# Extracted records
-*-*-
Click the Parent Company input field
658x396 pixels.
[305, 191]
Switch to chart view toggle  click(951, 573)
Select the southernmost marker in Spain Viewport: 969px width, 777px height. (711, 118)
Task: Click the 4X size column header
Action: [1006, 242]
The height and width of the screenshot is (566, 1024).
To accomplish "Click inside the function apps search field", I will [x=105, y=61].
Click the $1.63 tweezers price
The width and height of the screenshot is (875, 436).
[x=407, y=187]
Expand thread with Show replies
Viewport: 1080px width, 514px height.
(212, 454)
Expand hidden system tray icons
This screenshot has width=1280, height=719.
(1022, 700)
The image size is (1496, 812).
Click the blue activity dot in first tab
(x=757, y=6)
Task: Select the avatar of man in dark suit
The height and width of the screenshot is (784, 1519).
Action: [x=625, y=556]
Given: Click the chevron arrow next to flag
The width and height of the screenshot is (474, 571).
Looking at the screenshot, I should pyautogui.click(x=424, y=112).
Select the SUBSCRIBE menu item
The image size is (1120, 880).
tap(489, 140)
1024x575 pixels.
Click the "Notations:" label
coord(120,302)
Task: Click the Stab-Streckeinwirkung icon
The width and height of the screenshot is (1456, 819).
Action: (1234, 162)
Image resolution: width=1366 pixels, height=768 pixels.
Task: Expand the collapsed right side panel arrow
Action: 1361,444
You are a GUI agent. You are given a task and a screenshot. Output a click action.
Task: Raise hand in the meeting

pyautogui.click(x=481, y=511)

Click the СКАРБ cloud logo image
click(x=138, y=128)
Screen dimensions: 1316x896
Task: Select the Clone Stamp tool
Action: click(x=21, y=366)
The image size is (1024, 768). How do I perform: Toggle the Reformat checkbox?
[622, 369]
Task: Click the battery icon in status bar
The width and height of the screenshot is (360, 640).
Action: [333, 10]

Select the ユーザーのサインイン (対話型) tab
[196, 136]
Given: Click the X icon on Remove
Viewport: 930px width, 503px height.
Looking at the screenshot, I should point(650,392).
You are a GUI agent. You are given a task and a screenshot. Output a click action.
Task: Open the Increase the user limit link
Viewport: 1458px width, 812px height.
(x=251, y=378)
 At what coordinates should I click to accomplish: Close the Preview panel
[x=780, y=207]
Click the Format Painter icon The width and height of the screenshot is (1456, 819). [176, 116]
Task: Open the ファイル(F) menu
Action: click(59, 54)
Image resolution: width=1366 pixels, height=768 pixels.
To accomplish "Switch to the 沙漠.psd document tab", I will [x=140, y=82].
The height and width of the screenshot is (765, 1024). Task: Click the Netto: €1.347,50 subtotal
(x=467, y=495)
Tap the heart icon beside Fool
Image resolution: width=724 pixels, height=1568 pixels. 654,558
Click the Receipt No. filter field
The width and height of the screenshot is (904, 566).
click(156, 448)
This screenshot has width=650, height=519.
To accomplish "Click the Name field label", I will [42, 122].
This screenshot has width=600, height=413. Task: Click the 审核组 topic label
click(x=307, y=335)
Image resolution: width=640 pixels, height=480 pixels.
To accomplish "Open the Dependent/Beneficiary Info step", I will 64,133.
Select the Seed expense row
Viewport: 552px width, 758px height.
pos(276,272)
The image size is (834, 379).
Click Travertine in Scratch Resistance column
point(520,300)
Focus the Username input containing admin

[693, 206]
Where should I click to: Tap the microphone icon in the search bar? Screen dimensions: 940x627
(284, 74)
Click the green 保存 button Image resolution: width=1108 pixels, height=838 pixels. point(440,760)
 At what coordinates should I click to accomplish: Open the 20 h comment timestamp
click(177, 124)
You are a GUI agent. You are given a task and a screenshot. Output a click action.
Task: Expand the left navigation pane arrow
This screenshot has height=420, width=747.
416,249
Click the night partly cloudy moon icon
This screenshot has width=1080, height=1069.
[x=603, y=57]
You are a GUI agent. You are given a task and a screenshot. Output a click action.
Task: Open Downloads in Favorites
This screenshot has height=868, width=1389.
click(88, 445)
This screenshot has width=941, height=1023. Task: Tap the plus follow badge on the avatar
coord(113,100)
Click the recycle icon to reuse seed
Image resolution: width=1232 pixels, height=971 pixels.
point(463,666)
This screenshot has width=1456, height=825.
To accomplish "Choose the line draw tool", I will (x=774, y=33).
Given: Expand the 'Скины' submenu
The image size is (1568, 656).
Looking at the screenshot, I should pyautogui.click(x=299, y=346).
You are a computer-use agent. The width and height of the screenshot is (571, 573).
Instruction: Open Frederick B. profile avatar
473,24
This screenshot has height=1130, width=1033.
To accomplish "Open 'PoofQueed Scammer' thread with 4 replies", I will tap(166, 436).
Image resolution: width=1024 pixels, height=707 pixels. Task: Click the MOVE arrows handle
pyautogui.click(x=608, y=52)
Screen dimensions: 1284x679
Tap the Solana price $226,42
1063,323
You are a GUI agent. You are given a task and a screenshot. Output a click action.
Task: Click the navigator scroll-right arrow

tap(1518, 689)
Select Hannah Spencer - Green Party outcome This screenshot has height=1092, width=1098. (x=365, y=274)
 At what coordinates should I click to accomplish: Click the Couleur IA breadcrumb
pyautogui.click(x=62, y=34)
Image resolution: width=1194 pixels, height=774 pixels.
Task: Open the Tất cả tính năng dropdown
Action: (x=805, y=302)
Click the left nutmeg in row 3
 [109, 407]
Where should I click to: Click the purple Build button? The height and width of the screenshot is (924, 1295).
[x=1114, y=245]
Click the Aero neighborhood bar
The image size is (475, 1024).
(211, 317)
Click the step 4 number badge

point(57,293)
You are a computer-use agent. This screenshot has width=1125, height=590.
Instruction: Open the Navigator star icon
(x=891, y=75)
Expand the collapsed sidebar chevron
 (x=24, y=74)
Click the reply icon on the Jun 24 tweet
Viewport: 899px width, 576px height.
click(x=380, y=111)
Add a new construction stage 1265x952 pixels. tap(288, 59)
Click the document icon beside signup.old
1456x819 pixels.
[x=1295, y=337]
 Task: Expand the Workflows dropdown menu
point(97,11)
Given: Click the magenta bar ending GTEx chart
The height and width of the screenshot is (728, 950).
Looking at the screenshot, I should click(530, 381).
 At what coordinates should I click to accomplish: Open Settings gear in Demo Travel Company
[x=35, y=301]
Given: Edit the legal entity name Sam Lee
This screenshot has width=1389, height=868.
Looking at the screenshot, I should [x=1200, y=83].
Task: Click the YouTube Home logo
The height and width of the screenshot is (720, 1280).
-*-*-
# Problem requirements
Reproduce the records from their first line through the line containing "Action: [x=625, y=556]", with both of those lines included.

# Solution to this exercise
Click the Parent Company input field
658x396 pixels.
[305, 191]
Switch to chart view toggle  click(951, 573)
Select the southernmost marker in Spain Viewport: 969px width, 777px height. (711, 118)
Task: Click the 4X size column header
Action: [1006, 242]
The height and width of the screenshot is (566, 1024).
To accomplish "Click inside the function apps search field", I will [x=105, y=61].
Click the $1.63 tweezers price
The width and height of the screenshot is (875, 436).
[x=407, y=187]
Expand thread with Show replies
Viewport: 1080px width, 514px height.
(212, 454)
Expand hidden system tray icons
This screenshot has width=1280, height=719.
(1022, 700)
The image size is (1496, 812).
Click the blue activity dot in first tab
(x=757, y=6)
Task: Select the avatar of man in dark suit
The height and width of the screenshot is (784, 1519).
Action: [x=625, y=556]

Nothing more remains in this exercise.